→ Quoted passage:
[Start of Attachment]

Armed Forces Day

I packaged and sent an installment of Marlow’s series on the plague this morning. I love his hang loose approach to global pandemic, always with a distinct rhythm of melody and distant old times. Or new ones. The House passed a three trillion dollar bill, biggest in the history of the republic in one shot.

The word is that it will die in the Senate, or be vetoed by Mr. Trump. Interesting times for us all.

With the recent spread of virus on some Navy ships, a long ago memory came back. I was sharing USS Midway with 4,200 close friends, and we have completed a second Indian Ocean deployment in the months straddling the beginning of 1980.

We stopped in Subic Bay for fuel and supplies before heading back home to Yokosuka. There is nothing quite like a hundred days at sea to stoke the fires of my shipmates, regardless of rank or general feelings of enhanced self worth.

[End of Attachment]

→ Problem to solve:
In the Armed Forces Day text, where did the ship stop for fuel and supplies before heading back to Yokosuka?

→ Input data:
[Start of Attachment]

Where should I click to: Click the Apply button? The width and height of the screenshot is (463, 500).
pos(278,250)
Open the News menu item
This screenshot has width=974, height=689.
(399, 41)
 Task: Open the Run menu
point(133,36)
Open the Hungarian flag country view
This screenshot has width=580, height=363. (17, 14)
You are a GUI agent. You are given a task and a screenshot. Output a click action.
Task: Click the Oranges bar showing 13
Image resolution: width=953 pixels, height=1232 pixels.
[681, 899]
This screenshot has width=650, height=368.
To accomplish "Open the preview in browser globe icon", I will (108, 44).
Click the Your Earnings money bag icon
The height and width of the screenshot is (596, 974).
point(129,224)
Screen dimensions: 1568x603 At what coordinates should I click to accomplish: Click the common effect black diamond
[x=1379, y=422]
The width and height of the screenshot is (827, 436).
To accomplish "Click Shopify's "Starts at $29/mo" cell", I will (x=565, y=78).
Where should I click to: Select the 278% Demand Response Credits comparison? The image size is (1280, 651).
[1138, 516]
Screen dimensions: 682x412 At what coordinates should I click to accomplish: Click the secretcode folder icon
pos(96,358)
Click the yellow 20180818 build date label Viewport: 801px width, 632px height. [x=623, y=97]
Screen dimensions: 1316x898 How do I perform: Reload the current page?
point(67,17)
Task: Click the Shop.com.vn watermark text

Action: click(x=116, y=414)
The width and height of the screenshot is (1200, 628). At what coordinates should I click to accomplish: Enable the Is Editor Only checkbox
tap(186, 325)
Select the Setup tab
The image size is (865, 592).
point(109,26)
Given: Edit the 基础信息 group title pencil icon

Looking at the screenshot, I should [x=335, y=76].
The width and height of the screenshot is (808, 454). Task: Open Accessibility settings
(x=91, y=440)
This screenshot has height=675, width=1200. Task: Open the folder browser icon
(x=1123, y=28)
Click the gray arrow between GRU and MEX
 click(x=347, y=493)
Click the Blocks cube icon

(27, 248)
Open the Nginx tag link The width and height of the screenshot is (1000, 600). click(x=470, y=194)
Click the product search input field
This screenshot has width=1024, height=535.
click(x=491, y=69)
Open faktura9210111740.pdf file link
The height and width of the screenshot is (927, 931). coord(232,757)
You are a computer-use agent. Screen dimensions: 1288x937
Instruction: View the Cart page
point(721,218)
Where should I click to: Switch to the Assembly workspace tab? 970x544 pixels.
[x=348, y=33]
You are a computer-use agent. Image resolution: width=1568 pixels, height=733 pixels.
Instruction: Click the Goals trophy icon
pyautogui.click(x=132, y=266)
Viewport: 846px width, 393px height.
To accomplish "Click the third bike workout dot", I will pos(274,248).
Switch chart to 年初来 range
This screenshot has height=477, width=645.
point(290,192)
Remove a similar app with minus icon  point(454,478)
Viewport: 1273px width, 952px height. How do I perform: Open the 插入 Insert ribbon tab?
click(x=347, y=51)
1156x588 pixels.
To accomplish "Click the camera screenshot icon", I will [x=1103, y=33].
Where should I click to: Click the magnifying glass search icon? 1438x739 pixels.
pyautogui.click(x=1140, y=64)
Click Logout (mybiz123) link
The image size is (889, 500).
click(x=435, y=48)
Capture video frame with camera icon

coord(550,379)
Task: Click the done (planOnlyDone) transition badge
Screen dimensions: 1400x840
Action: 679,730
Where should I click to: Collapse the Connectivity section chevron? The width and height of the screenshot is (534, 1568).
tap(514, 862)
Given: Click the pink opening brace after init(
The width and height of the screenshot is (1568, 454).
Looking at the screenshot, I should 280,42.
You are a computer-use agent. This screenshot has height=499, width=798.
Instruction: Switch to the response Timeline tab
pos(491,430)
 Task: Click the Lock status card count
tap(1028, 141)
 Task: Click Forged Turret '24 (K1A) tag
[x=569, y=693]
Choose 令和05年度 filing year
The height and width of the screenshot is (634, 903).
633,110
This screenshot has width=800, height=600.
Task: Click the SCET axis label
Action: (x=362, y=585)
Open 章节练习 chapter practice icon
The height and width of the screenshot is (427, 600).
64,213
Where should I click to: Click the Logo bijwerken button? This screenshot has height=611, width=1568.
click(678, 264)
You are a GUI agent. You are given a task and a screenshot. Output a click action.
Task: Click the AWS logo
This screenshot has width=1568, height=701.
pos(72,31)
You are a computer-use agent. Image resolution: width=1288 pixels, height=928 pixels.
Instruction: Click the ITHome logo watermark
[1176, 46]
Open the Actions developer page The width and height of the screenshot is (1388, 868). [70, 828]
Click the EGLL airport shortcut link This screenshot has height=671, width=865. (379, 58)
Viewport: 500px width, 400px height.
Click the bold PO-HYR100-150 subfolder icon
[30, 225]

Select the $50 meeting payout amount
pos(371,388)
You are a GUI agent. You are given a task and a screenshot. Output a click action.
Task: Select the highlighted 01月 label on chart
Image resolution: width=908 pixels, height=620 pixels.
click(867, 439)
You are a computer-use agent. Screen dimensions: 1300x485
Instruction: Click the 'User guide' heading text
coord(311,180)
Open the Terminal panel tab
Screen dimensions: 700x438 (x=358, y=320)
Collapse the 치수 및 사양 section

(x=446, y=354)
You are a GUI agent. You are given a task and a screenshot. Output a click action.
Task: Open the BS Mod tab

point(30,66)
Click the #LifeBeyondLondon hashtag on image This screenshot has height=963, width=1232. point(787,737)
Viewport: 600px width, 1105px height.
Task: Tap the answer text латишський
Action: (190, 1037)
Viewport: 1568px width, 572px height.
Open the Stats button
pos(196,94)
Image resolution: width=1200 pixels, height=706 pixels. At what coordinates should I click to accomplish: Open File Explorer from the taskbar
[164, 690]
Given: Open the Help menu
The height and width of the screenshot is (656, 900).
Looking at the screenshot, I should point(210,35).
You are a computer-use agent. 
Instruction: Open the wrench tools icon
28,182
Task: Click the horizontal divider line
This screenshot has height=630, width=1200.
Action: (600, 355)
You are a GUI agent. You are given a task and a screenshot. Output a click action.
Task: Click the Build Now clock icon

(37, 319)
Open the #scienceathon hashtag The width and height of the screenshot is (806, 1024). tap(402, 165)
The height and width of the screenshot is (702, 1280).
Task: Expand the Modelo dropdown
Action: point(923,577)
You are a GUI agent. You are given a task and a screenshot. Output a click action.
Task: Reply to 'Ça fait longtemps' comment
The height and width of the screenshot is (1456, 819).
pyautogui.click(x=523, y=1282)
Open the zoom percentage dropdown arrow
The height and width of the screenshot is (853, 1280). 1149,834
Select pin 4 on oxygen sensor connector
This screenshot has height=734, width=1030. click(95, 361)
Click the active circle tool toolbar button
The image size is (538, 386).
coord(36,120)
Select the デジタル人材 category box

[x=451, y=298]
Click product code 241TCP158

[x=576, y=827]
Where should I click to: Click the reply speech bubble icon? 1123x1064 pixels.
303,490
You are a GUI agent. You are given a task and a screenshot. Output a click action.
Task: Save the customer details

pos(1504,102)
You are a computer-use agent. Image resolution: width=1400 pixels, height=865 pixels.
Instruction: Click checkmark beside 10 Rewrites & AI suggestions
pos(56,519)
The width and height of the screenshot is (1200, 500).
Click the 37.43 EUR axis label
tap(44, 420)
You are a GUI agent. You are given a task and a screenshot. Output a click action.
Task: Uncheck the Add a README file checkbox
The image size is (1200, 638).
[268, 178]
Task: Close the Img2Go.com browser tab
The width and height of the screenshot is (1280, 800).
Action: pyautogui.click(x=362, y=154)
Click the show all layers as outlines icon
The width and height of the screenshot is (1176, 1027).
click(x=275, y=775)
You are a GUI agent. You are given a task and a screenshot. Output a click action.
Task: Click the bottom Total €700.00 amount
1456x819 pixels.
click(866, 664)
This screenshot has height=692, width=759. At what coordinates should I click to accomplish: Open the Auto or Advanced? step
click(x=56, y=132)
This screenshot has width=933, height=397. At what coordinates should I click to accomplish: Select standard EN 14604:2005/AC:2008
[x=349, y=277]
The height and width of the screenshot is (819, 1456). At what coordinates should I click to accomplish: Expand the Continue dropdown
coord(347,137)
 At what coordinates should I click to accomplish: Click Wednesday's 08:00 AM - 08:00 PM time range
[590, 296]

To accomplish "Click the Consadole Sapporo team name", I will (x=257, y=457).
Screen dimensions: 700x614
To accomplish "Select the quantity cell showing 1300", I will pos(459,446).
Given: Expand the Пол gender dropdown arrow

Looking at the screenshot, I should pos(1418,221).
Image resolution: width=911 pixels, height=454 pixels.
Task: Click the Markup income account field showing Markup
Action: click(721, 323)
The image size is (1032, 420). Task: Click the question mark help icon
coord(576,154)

[End of Attachment]

→ Solution to this task:
Subic Bay